Claro que esa misma facilidad de averiguar y saber también nos lleva a terrenos ciertamente peligrosos pues la estulticia tiene el mismo acceso y las malas voluntades hallan facilidades para perpetrar sus fechorías, con el beneplácito de quienes podrían fácilmente poner remedio.

Que el tema racial es difícil no es ninguna novedad en el mundo y en este bloc de notas en más de una ocasión se ha puesto en evidencia señalando actitudes y conductas impropias e injustas mayormente ejecutadas en los Estados Unidos de Norteamérica, de donde ha surgido el último arrebato justiciero que está intentando hacer pagar a justos por pecadores, pero ni es mi intención ni poseo datos históricos para ofrecer oportuna réplica a tanta tontería ilustrada que se precia de mantener un progresismo muy mal entendido en mi opinión.

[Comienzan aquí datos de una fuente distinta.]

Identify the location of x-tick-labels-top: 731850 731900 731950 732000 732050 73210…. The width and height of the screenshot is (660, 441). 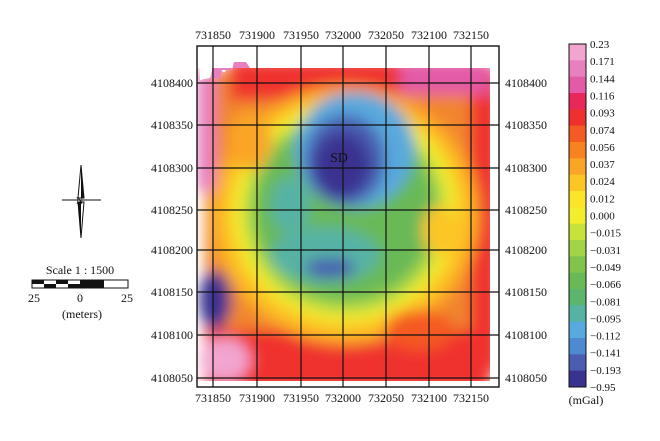
(342, 35).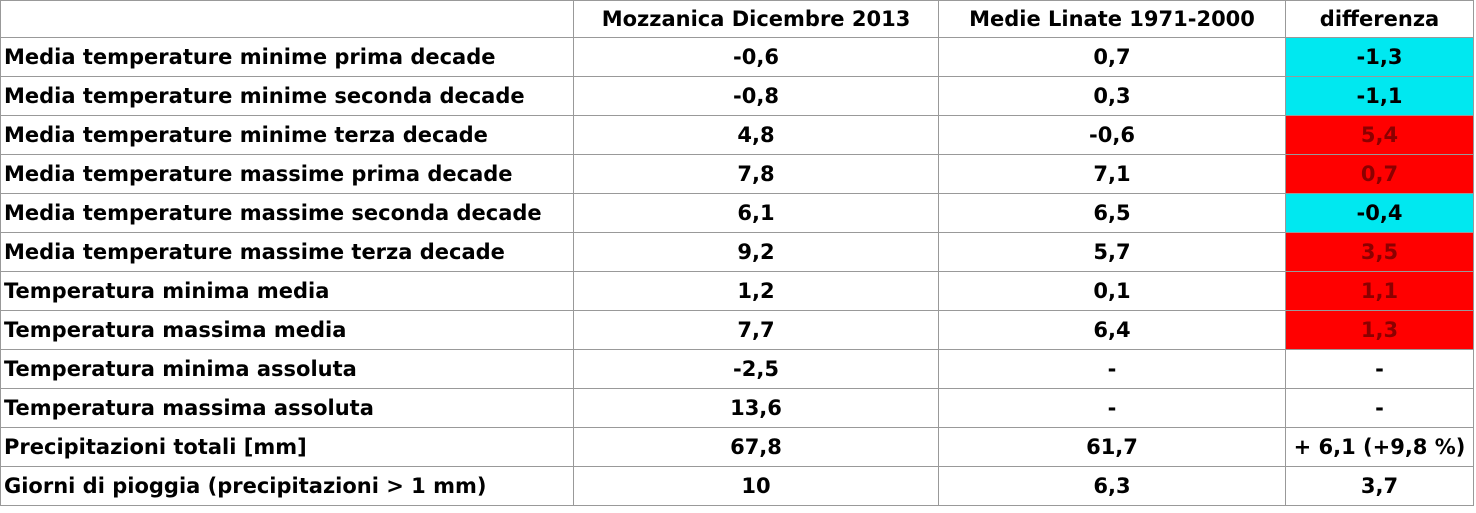 The height and width of the screenshot is (513, 1476). I want to click on value-cell: 6,4, so click(1112, 330).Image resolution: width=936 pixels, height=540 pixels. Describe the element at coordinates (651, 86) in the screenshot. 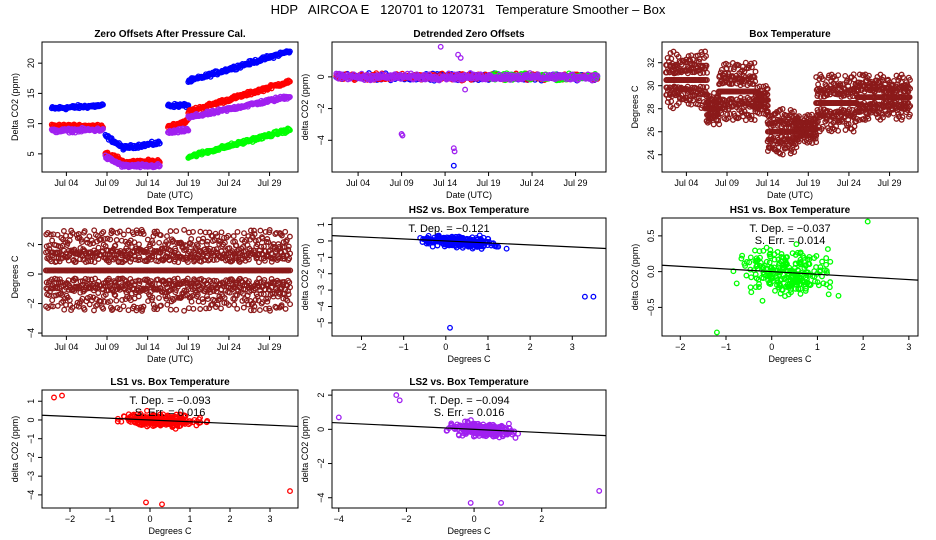

I see `y-tick-label: 30` at that location. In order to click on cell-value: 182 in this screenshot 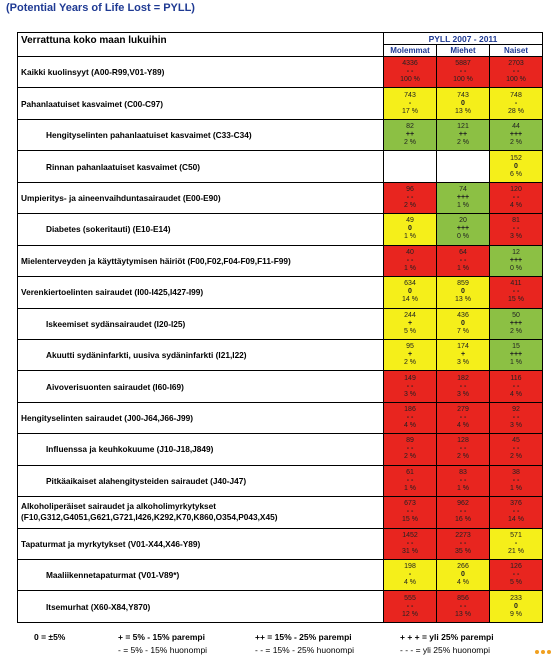, I will do `click(463, 378)`.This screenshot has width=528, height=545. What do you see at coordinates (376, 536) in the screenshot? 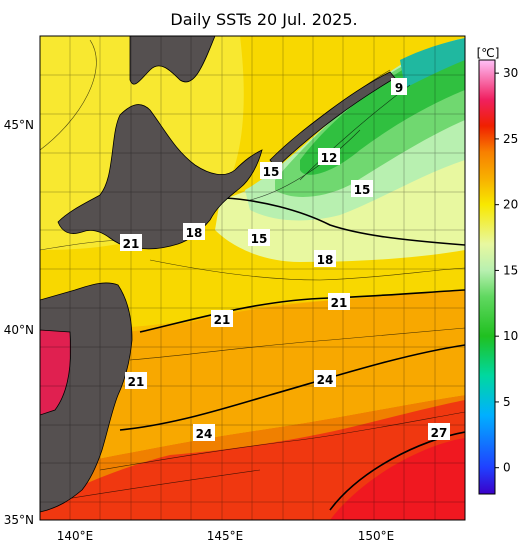
I see `lon-label-150: 150°E` at bounding box center [376, 536].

He leído en los papeles voces que claman por modificar incluso las formas de hablar, como si las palabras tuviesen alguna culpa, lo que inmediatamente delata la ignorancia de quien hace tales proclamas y en recentísima conversación telemática con un amigo, me ha venido como siempre a la memoria un momento de cine ejemplar y lo he citado como muestra: pertenece a la magnífica película Lenny (1974) de Bob Fosse que ya comentamos hace ahora doce años aquí con el título de Verbo contra Hipocresía y de forma natural he ido a youtube buscando la escena apropiada para la situación actual y me encontrado con esto:





No tenéis, queridos amigos, ningún altavoz estropeado: en ése vídeo, está censurado el monólogo, enmudecido brutalmente. Dado que el vídeo no es de ahora, sino colgado en 2013, puede que la mudez obedezca a intereses favorables, pero también puede que sea una censura inadmisible. Vosotros decidís.

Como no he encontrado la versión en v.o.s.e. ni tampoco doblada al castellano, dejo la versión doblada al italiano, bastante comprensible, creo:




Y aquí dejo una traducción aproximada del monólogo interpretado por un Dustin Hoffman en plena forma que el auténtico Lenny Bruce pronunció en 1964:

¿Hay negros aquí esta noche?
Enciendan las luces de la sala.
Los camareros y camareras, ¿pueden dejar de servir, por un momento?
Y apaguen los reflectores.
"¿Qué dijo? ¿Hay negros aquí esta noche?"

Sé que hay un negro aquí.Lo veo trabajando.

Veamos. Hay dos negros.

Y entre esos dos negros, está sentado un judío.
Hay otro judío más.Son dos judíos y tres negros.
Y hay un hispano, ¿verdad?
Otro hispano más. Un italiano. Un polaco.

Un par de bolas de grasa.

Hay tres irlandeses británicos y un tipo con onda, un apuesto y moderno bugui.
Bugui bugui.

Tres judíos por aquí, ¿cinco judíos?
Cinco judíos por aquí. ¿Seis hispanos?

Seis hispanos por aquí. ¿Hay siete negros?

Siete negros.
¡Estadounidense vendido!
Apruebo la venta con 7 negros,
6 hispanos, 5 irlandeses, 4 judíos, 3 escoceses y un italiano.

Casi me golpeas, ¿no?

Estoy tratando de decir algo.

Es la represión de la palabra, lo que le da poder, violencia, brutalidad.

Entiendan.
Si el presidente Kennedy saliera en televisión y dijera:
"Quisiera presentarles a todos los negros de mi gabinete."
Y dijera: "Negro, negro, negro" a todos los negros.

Bugui, bugui, bugui.
Negro, negro, negro.

Hasta que "negro" ya no signifique nada, ya no sería posible
hacer llorar a un niño de seis años llamándolo negro en la escuela.


p.d.: Vaya esta entrada en recuerdo de mi padre, Pepet, fallecido el pasado domingo tras 101 años de vida en la que no faltó el amor al buen cine que me deja como herencia vital; no se cansaba, hasta hace una semana, de ver una y otra vez los westerns de Ford y Hawks en su canal televisivo preferido de sobremesa.